* **Exercise goal**
Read through the entries below and copy each line where "info" turns up.

(Stored records)
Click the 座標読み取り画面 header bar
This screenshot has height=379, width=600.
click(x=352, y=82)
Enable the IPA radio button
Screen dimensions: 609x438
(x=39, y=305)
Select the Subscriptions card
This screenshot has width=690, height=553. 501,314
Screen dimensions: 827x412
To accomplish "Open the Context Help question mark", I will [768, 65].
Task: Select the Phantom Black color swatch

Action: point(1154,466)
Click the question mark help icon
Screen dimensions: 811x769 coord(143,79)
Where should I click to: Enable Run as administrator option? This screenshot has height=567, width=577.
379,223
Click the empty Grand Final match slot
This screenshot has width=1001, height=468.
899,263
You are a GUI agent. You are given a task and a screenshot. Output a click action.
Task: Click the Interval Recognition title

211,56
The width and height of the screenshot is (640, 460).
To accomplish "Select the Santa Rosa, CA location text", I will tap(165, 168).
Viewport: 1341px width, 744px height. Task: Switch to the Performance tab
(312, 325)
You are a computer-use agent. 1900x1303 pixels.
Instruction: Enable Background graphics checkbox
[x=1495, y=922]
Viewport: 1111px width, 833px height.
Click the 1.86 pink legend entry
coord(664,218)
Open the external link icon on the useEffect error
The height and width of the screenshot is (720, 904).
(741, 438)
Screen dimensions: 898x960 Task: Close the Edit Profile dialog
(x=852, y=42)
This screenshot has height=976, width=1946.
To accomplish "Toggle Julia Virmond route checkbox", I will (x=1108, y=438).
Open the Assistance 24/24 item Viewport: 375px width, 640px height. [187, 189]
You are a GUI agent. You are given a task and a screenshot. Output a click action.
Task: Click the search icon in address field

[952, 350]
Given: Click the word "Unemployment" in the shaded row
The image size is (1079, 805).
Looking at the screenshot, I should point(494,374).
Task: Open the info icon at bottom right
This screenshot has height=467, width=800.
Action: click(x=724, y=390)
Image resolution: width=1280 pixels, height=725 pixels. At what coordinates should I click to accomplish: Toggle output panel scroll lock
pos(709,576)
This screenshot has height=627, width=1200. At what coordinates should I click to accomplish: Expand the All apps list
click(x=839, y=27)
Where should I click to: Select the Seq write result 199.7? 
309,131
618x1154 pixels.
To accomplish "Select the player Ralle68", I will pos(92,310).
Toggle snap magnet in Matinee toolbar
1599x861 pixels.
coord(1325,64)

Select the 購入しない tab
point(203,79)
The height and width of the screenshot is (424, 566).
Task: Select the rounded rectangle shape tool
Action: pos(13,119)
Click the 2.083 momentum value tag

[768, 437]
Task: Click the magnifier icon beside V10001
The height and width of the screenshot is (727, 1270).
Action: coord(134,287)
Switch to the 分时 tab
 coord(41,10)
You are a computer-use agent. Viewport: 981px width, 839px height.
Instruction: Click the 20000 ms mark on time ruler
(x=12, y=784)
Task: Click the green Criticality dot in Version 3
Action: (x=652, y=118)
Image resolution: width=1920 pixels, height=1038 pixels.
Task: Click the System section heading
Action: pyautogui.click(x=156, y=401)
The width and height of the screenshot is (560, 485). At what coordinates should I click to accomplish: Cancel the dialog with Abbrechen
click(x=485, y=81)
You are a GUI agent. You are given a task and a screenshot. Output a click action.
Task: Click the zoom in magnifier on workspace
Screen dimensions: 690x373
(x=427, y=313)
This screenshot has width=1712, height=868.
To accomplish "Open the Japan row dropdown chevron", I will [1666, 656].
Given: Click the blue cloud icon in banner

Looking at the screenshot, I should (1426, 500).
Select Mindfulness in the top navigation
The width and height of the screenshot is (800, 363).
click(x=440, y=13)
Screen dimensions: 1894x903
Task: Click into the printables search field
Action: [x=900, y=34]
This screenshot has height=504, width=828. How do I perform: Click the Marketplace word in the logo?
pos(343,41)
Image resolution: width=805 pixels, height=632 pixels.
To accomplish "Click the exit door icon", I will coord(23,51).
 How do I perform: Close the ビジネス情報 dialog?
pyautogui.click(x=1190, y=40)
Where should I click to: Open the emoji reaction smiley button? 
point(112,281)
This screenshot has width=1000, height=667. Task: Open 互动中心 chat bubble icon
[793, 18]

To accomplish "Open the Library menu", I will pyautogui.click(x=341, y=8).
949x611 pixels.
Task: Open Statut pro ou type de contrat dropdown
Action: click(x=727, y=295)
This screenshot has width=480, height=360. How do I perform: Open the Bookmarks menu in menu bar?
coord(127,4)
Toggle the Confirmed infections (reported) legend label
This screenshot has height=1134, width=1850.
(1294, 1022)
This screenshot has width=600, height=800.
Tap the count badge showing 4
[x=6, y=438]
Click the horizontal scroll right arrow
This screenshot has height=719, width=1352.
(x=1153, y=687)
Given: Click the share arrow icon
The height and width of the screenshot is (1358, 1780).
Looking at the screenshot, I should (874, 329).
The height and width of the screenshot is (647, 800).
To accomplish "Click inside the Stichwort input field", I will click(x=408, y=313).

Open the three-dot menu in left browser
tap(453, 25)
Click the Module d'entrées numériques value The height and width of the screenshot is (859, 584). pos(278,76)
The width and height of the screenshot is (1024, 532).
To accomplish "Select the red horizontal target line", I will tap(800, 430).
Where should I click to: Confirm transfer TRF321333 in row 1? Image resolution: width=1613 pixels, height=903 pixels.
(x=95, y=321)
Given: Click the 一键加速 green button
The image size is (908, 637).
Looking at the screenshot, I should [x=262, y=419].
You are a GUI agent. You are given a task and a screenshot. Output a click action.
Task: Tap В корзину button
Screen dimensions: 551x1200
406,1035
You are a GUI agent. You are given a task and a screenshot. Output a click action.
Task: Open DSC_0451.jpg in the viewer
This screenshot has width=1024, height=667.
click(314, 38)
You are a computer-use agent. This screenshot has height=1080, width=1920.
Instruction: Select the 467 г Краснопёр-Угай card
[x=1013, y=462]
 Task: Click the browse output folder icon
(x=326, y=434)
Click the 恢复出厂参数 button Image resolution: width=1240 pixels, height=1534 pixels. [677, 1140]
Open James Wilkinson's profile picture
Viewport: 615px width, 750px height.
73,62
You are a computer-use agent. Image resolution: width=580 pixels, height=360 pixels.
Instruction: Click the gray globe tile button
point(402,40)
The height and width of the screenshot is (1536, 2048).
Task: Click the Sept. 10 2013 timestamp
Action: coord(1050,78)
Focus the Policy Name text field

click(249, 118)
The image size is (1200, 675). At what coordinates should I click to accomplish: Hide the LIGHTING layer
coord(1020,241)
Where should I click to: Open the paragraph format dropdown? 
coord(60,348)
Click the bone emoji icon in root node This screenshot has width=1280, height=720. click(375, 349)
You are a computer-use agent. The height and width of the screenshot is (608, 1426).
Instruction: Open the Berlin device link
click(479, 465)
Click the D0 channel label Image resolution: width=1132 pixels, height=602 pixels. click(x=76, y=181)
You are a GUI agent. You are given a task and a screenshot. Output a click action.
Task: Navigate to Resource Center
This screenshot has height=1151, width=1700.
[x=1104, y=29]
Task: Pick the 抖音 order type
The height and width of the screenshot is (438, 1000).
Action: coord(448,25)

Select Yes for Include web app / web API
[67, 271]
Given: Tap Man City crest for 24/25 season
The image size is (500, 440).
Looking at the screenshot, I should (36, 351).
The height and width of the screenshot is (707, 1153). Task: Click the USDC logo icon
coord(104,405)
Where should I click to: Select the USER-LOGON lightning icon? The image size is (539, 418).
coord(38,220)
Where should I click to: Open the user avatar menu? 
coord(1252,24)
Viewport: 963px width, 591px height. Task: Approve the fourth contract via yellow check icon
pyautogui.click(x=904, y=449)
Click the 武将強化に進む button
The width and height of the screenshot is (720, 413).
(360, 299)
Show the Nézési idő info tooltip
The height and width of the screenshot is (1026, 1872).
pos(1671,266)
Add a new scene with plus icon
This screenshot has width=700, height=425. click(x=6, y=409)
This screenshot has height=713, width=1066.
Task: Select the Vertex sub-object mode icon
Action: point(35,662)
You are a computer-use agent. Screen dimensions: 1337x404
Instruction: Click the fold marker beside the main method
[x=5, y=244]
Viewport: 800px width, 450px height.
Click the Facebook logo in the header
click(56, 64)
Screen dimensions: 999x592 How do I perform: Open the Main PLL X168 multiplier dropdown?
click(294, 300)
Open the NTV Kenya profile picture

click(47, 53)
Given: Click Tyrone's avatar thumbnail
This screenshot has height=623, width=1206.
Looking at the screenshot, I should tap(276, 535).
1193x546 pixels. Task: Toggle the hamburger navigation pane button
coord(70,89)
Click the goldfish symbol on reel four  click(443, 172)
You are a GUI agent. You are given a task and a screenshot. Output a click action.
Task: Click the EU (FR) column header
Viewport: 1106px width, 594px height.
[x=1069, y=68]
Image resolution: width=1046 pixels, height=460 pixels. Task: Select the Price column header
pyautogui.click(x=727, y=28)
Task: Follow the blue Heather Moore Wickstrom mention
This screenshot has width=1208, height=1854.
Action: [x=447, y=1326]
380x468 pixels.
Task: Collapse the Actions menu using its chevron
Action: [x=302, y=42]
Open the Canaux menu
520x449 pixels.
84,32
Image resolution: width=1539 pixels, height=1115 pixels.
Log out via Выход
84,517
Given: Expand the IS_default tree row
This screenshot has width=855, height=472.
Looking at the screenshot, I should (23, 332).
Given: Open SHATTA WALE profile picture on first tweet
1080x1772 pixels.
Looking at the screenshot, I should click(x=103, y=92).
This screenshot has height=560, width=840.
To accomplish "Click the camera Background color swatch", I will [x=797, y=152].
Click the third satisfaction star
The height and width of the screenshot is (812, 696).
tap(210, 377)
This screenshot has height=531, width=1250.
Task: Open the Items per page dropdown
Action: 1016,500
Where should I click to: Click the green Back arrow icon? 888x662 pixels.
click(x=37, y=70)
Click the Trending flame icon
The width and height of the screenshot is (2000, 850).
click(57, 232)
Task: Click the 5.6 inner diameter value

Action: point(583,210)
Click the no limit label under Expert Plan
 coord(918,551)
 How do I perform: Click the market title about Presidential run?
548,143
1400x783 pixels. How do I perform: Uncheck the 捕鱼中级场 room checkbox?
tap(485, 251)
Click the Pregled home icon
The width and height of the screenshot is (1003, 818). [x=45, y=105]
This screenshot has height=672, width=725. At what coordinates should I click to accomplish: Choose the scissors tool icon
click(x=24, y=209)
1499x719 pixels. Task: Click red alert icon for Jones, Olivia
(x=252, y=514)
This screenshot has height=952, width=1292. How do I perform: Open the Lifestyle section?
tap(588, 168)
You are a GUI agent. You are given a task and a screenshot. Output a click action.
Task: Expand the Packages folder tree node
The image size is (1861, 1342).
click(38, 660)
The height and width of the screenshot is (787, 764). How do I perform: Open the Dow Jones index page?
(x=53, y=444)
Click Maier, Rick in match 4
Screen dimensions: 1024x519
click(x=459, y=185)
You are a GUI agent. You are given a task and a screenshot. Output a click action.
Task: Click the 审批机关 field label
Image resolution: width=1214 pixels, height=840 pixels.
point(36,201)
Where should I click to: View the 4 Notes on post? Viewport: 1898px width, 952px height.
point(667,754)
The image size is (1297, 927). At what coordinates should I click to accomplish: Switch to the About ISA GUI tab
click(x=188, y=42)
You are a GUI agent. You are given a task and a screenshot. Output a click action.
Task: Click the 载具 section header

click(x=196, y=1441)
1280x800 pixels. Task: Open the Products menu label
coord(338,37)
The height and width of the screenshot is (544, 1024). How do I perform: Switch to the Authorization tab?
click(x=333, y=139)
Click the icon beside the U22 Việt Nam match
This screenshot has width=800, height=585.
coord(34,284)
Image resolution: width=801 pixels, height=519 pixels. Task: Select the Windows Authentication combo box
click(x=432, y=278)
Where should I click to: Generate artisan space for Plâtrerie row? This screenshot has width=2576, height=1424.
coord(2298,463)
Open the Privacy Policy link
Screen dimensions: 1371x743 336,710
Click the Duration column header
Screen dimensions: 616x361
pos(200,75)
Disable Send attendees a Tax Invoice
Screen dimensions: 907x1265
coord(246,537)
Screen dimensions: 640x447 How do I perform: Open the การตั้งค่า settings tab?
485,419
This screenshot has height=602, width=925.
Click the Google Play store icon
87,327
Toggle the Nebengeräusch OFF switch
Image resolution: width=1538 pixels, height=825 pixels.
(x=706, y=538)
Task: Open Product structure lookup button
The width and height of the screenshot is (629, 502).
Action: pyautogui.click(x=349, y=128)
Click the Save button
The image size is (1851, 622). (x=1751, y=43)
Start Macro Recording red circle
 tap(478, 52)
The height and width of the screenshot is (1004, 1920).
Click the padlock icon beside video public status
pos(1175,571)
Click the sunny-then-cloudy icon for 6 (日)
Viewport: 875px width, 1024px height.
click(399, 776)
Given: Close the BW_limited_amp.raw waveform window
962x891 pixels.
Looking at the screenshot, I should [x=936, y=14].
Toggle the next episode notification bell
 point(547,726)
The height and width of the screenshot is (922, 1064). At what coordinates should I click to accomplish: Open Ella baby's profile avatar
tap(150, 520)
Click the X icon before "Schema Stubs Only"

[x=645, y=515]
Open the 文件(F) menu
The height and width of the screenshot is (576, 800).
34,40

* **Result below**
Task: Open the info icon at bottom right
Show the Nézési idő info tooltip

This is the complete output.